- Text
▬▬▬▬▬▬▬▬▬▬

This routine is used in the test framework, and might be useful elsewhere.

[procedure] (genturfahi-peg port) => genturfahi
port
The port from which to read the PEG grammar.

genturfahi-peg parses a PEG grammar from port and returns scheme code that will generate a parser for that grammar.

Note that the expression returned from this procedure is designed to be written to a file and loaded later. It must be evaluated with eval if it is going to be used immediately.

[procedure] (genturfahi-peg* port) => genturfahi
port
The port from which to read the PEG grammar.

genturfahi-peg* calls genturfahi-peg and converts the multiple arguments returned by genturfahi-peg to a list and returns them.

This routine is used in the test framework, and might be useful elsewhere.

[parameter] genturfahi-status

The exit status of the parser. If the parse input does not match the parser, genturfahi-status is 1. Otherwise, genturfahi-status is zero.

The value of genturfahi-status is passed to exit once the parse completes.

[constant] genturfahi-version-major

A number representing the major version of this module.

[constant] genturfahi-version-minor

A number representing the minor version of this module.

[constant] genturfahi-version-patch

A number representing the patch version of this module.

[constant] genturfahi-version

A string representing the version number of this module.

Examples

These examples show how to use the genturfahi API to construct a parser.

Operators
;;;; lerfu.scm

(use genturfahi)
(use test)
;;;
;;; terminal:
;;;
;;; lerfu <- \#a
;;;
(define (lerfu)
  (set! genturfahi-lerfu
        (genturfahi* (nunjavni-lerfu #\a)))

▬▬▬▬▬▬▬▬▬▬

- Set task 1
Can you reproduce, word for word, the stretch of the genturfahi documentation from "A number representing the patch" through "construct a parser."?
- Set task 2
How would you render this sentence from the genturfahi documentation in Spanish: "The value of genturfahi-status is passed to exit once the parse completes."

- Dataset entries
▬▬▬▬▬▬▬▬▬▬

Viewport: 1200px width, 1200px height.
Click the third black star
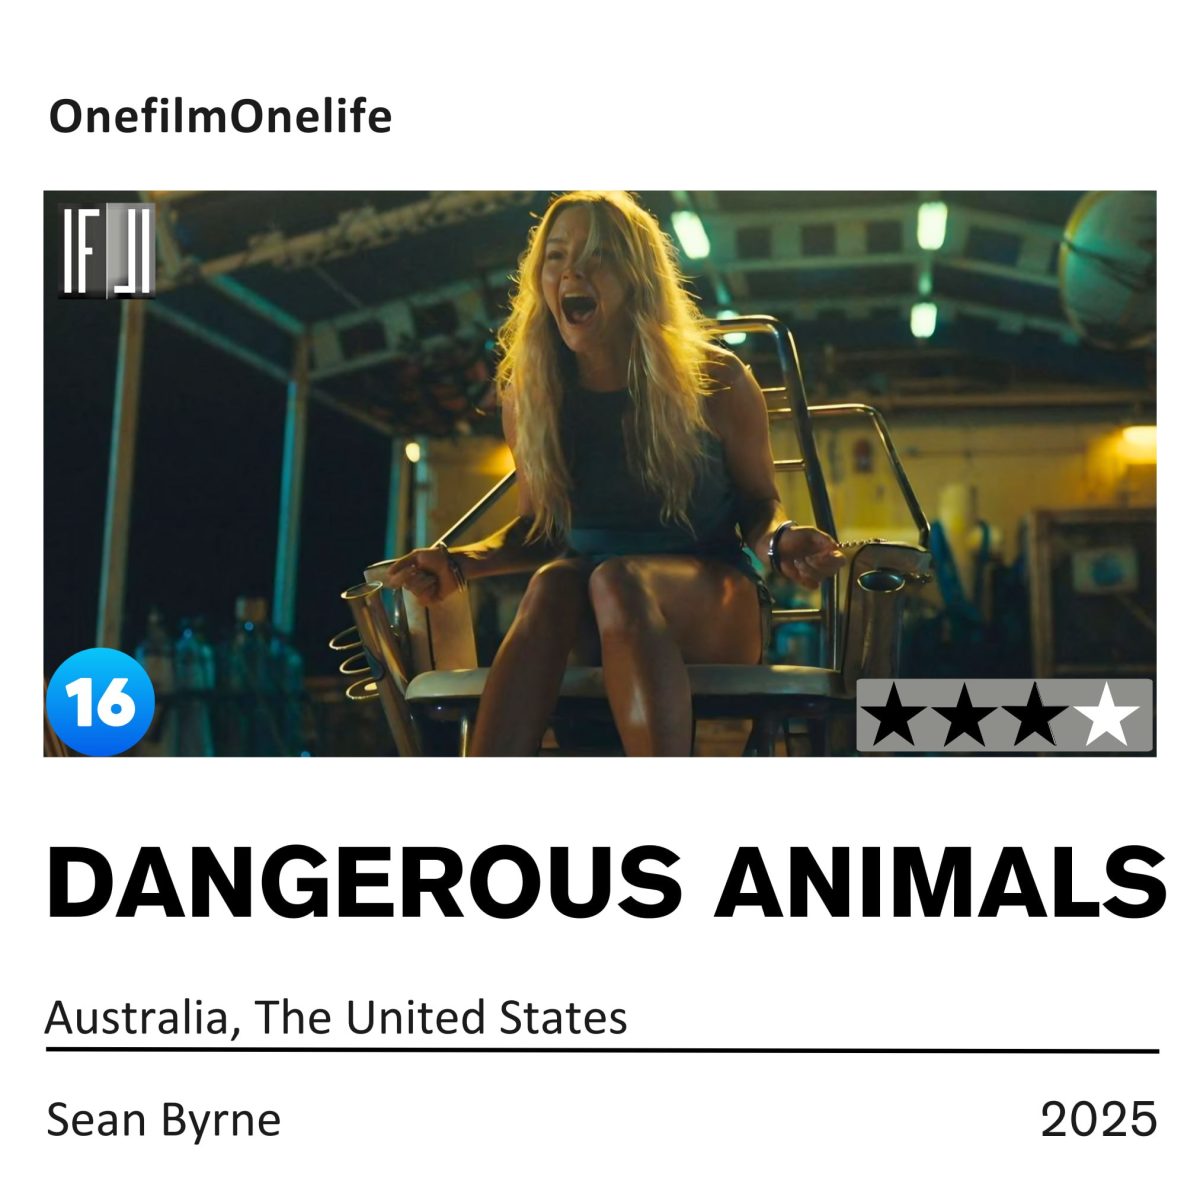(x=1035, y=716)
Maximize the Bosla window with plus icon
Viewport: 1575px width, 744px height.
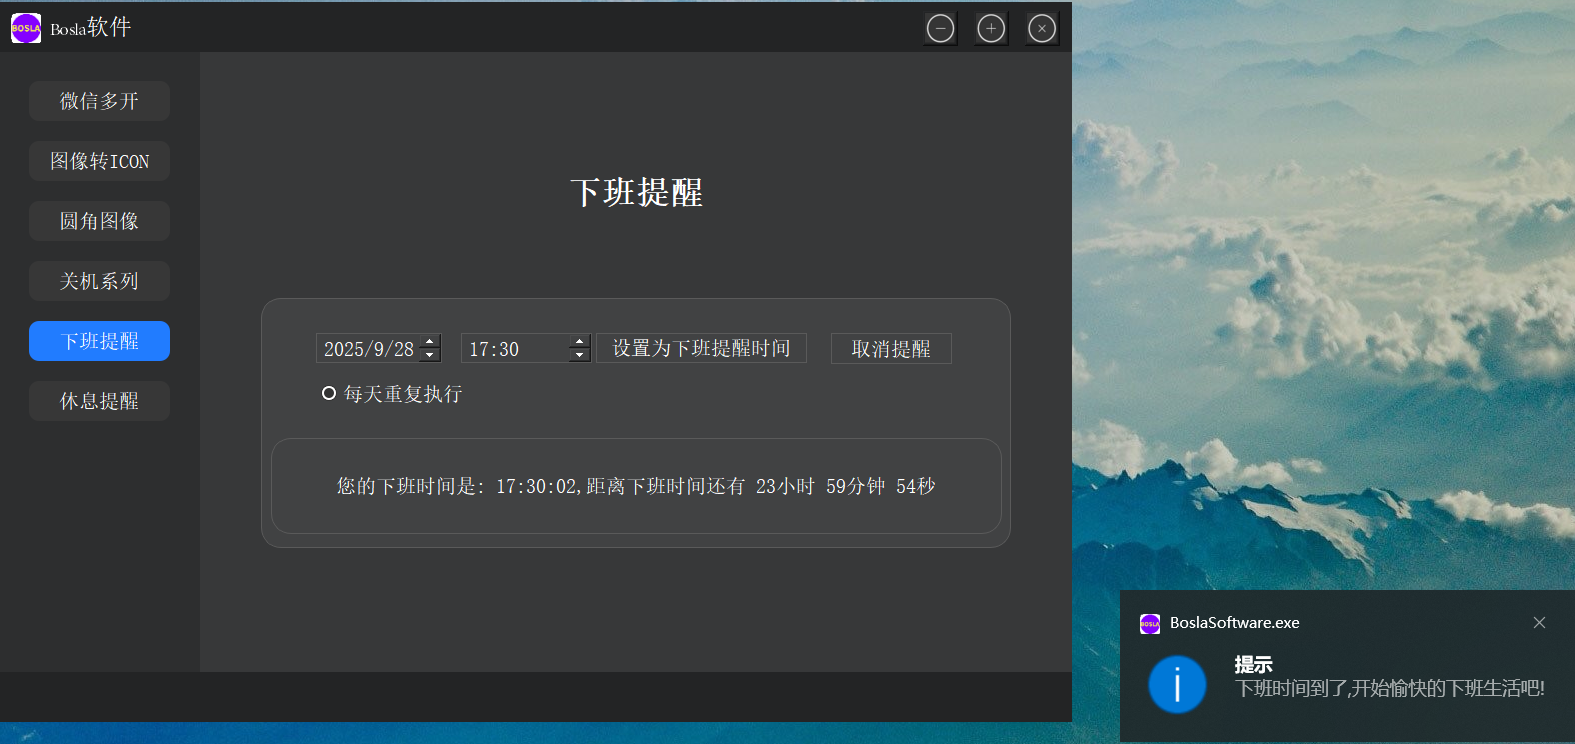point(991,29)
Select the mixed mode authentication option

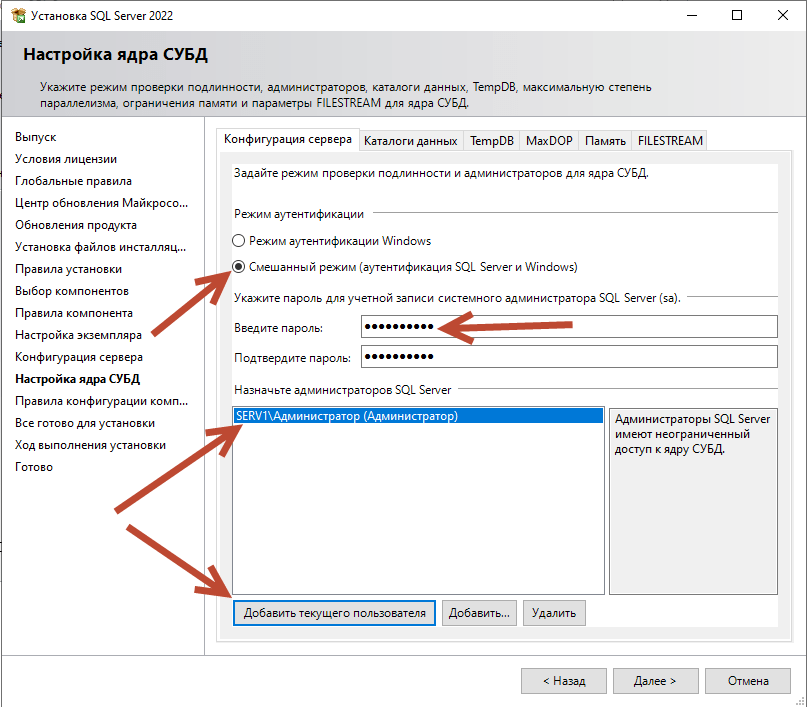pos(238,267)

▬▬▬▬▬▬▬▬▬▬

- Problem solution 1
A number representing the patch version of this module.

[constant] genturfahi-version

A string representing the version number of this module.

Examples

These examples show how to use the genturfahi API to construct a parser.

- Problem solution 2
El valor de genturfahi-status se pasa a exit una vez que se completa el análisis.